Now that we are free we are left to cast about without knowing where to go; that is the great problem for which religions are, if not answers, then social resources. We need patterns, forms, rituals, and habits to equip our souls for moral and humane action. We need these things because, though our reason may tell us what is right, we undermine our own resolutions to live with integrity. On the basis of this psychological truth, that each of us is at war with ourselves, atheists should appropriate religion’s strategy of finding consistent and even structural ways to fortify our better selves. “We continue to need exhortations to be sympathetic and just, even if we do not believe that there is a God who has a hand in wishing to make us so,” de Botton writes. Religion is the most impressive library of strategies for the delivery of the very wisdom we need to avoid becoming enslaved to our worst selves in the pursuit of ever more freedom.
In attempting to marshal the resources of religious life for utilitarian and public purposes, de Botton stands at the end of a long and distinguished line. Civil religion is at the core of the republican visions of Machiavelli and Rousseau and was central in the debates of the American framers. Like the theorists of civil religion before him, de Botton’s work occupies an intermediary moral position. On the one hand, though de Botton does not specify the content of morality, he does insist that we have public and private moral needs. But in jettisoning God, de Botton runs into the philosophical challenge that must be posed to all the philosophers of civil religion. How does the atheist looking to adapt religious insights decide which religious insights to adapt?

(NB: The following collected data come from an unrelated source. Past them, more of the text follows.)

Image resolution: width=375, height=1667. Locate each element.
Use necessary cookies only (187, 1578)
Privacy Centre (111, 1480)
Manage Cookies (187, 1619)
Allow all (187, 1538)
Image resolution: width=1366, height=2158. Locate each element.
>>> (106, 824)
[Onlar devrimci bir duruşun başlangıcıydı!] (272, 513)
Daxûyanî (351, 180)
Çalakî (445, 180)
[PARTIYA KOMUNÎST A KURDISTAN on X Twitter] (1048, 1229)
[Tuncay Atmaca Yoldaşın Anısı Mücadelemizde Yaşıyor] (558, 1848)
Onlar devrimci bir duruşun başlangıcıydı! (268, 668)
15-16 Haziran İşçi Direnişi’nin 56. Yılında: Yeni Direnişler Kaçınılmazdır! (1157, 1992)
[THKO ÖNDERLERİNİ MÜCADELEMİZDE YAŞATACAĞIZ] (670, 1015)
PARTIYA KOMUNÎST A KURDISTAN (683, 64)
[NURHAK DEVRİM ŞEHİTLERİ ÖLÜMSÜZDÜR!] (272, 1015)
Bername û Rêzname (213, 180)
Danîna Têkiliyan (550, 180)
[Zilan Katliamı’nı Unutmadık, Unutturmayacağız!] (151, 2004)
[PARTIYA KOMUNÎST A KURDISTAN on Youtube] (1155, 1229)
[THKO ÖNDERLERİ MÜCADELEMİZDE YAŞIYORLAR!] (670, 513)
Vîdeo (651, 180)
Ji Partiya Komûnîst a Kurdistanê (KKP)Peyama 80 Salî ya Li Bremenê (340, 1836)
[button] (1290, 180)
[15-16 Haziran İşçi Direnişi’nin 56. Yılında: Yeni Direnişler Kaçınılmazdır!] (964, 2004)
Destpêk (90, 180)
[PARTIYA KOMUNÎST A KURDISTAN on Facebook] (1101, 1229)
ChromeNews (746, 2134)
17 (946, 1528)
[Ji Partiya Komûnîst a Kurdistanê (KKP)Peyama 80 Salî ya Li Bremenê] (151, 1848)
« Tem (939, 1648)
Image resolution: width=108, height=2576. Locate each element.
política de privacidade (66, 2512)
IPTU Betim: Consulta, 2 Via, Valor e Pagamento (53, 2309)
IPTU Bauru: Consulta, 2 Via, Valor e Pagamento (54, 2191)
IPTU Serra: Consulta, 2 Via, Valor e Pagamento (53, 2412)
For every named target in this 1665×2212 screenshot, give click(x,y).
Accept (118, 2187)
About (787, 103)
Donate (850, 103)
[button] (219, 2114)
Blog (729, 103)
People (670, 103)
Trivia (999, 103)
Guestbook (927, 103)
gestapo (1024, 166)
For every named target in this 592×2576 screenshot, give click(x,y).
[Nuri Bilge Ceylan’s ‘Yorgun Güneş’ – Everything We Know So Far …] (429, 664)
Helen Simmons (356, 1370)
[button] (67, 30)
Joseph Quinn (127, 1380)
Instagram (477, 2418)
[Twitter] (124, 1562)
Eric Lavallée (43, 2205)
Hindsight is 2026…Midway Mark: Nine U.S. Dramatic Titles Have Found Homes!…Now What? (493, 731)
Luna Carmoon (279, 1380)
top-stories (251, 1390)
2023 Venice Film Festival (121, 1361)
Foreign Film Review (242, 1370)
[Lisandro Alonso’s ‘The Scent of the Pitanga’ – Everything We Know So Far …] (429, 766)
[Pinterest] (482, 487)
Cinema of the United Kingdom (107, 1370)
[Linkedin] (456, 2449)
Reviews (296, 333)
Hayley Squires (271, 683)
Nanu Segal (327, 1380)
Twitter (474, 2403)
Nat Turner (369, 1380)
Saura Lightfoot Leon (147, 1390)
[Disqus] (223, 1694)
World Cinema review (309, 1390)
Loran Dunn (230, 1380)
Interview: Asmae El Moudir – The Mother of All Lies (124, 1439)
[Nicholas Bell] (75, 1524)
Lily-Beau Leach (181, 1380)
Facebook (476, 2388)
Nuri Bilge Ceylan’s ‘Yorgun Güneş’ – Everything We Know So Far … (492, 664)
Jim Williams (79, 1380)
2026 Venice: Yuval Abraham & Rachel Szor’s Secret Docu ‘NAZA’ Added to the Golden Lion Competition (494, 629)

De Botton draws from Judaism, Christianity, and Buddhism, each presenting different and, at times, divergent ethical visions. On what basis can the atheist arbitrate between these competing traditions? Indeed, de Botton’s work invites Nietzsche’s great challenge: If revelation is untrue, if God is the projection of a wounded animal or a willful founder, if morality is freely chosen and not commanded, then why is kindness better than cruelty, or good better than evil? What is the value of values? From this critical perspective, Religion For Atheists can encourage us to have nice ethics and fulfilling lives. But are nice ethics sustainable if they are arbitrary? Is self-fulfillment all there is?
I can hazard a guess as to what de Botton’s response might be. Suffering cultures and souls need triage, not treatise. Do as Rome did. Appropriate whatever is of value from wherever you find it, building eclectically and putting everything beautiful and good into a central system that can be transmitted, if not by the civilization of empire, then by apostolic succession.
Religion for Atheists will frustrate orthodox believers who will be offended at de Botton’s smorgasbord approach to extracting religious practices from whole religions, and it will frustrate orthodox atheists who believe each individual truly is a rationally autonomous sovereign. But, in this hour, when religion has returned to public life, de Botton challenges religious people to think critically about how they can improve rather than accommodate secular liberalism, and he challenges atheists to retain the wisdom, beauty, and goodness of religious life.